Les Romans de la Table ronde (Paulin Paris)/Lancelot du lac/65

Léon Techener (volume 4.p. 142-148).

LXV.



Tant chevauchèrent Galehaut, Lancelot et les barons, qu’ils arrivèrent à Kamalot. Le roi les reçut avec de grands témoignages de joie ; mais la cour leur eût encore fait plus d’accueil, sans le souci que tous les amis de la reine ressentaient de la clameur levée contre elle par la demoiselle de Carmelide.
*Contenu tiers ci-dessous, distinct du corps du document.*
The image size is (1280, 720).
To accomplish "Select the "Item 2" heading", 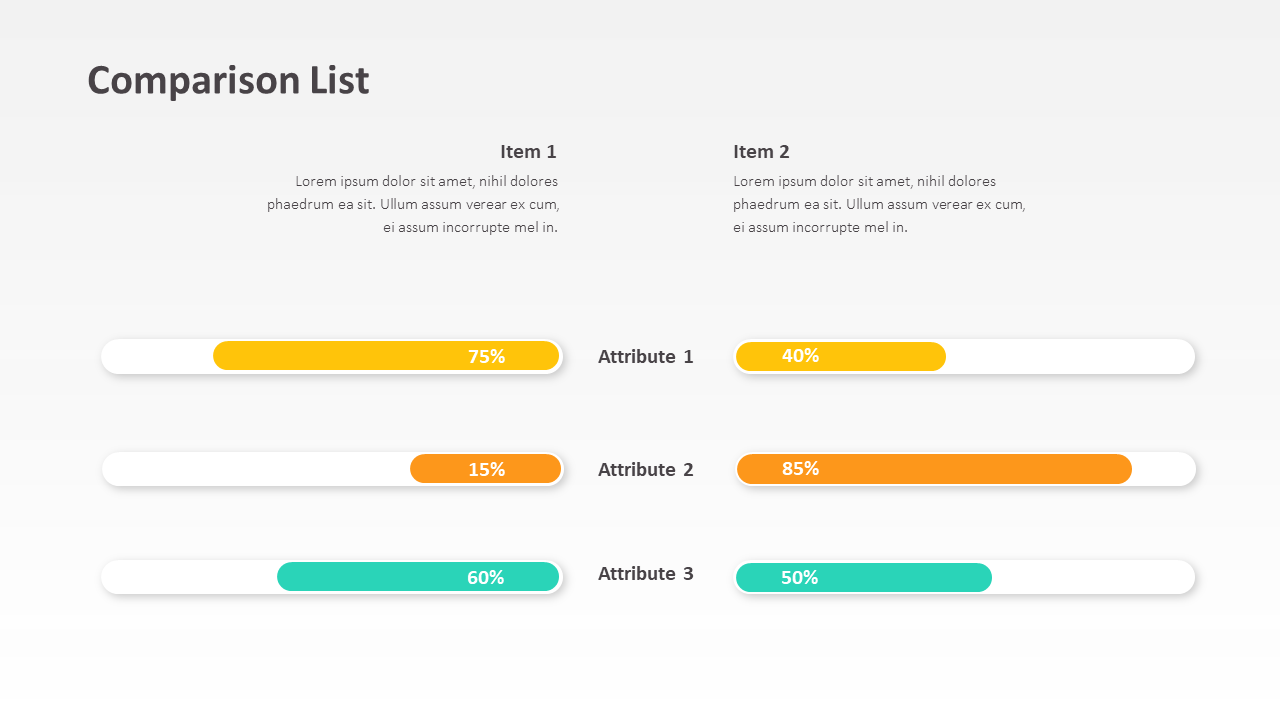I will point(761,152).
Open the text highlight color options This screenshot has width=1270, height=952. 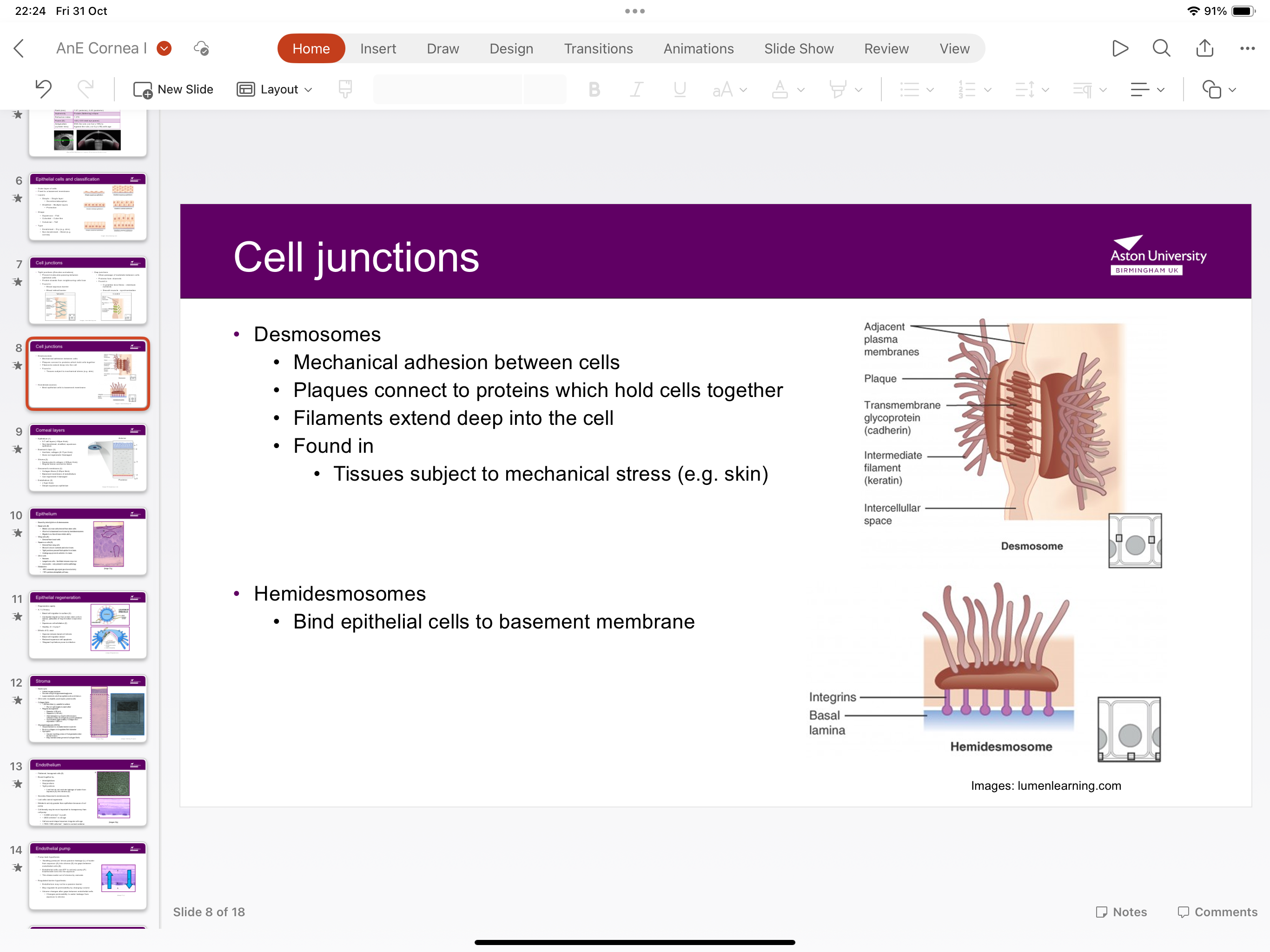(845, 89)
Le lendemain de la grande fête de Noël, un behourdis à armes courtoises fut disposé dans la prairie de Kamalot ; il fut convenu qu’on n’y emploierait que les écus et les lances émoussées par le bout. Les chevaliers de Galehaut tinrent un des partis, ceux du roi Artus furent de l’autre. Comme étant des compagnons de la Table ronde, Lancelot se mit du côté du roi. Parmi les deux cents chevaliers de Galehaut, on distinguait le Roi des cent chevaliers, le Roi premier conquis, le roi Calo, le roi Clamedas des Hautes Îles, enfin Meléagan de Gorre. Galehaut et le roi Artus se contentèrent de regarder sans prendre part aux joutes, et la reine s’assit avec la dame de Malehaut aux créneaux d’une bretèche avancée, d’où sa présence devait encourager les jouteurs à bien faire.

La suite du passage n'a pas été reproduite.